| Questions |
- 1) According to the account of fibromyalgia and pancreatitis, how many operations did the writer undergo during the battle with idiopathic pancreatitis?
- 2) Decide whether each statement agrees with the account of fibromyalgia and pancreatitis: (a) The pancreatitis began in September 2012. (b) The writer was in the hospital eleven times. (c) The co-written book is a novel.

I have fought fibromyalgia for over twenty years. I am constantly researching and supporting others with this disease through my blog, I tripped over a stone.  I co-wrote a book, The Shadow Boxers, Fighting Fibromyalgia. It is an interactive journal for those who are attempting to learn to live their best life with Fibromyalgia. (It is currently on Amazon.)

The greatest challenge that I have faced up to this day is a battle with idiopathic pancreatitis. It began in September of 2012 and continued until my last procedure in July 2013. I was in the hospital eleven times, each stay was quite lengthy. I had seven operations. On two occasions, the surgeon asked me, “to what lengths” did I want him to go to preserve my life? I signed a DNR both times, I was so ill, none of us thought I’d survive the operation. My husband and I said our goodbyes but each time I went into surgery, my husband would give me a kiss and whisper, “Try to wake-up.” And I did, every time.

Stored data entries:
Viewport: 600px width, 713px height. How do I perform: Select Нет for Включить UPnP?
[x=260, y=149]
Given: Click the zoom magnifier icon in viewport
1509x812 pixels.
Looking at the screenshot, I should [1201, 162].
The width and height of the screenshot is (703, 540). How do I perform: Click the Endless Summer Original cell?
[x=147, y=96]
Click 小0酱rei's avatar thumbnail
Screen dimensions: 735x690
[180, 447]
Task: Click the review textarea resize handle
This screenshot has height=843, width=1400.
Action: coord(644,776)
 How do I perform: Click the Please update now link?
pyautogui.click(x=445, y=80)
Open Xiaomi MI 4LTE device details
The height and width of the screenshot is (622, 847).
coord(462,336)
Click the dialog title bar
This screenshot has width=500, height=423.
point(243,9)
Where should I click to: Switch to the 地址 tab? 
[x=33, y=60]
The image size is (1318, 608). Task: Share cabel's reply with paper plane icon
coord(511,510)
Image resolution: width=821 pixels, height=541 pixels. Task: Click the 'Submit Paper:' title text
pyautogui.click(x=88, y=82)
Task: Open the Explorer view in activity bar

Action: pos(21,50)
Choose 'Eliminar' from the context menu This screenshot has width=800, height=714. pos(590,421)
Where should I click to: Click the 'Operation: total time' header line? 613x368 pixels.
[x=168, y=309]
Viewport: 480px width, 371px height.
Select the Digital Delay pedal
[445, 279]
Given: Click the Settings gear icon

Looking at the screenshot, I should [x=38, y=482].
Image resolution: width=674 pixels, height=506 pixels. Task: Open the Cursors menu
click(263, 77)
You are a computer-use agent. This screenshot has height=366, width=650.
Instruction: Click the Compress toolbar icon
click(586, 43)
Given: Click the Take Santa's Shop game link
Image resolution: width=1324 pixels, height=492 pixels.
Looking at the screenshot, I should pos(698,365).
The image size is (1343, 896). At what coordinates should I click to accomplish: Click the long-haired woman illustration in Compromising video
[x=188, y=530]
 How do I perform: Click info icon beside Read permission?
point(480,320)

| Answers to the exercises |
- 1) Seven.

- 2)
(a) Yes: "It began in September of 2012"
(b) Yes: "I was in the hospital eleven times"
(c) No: "It is an interactive journal"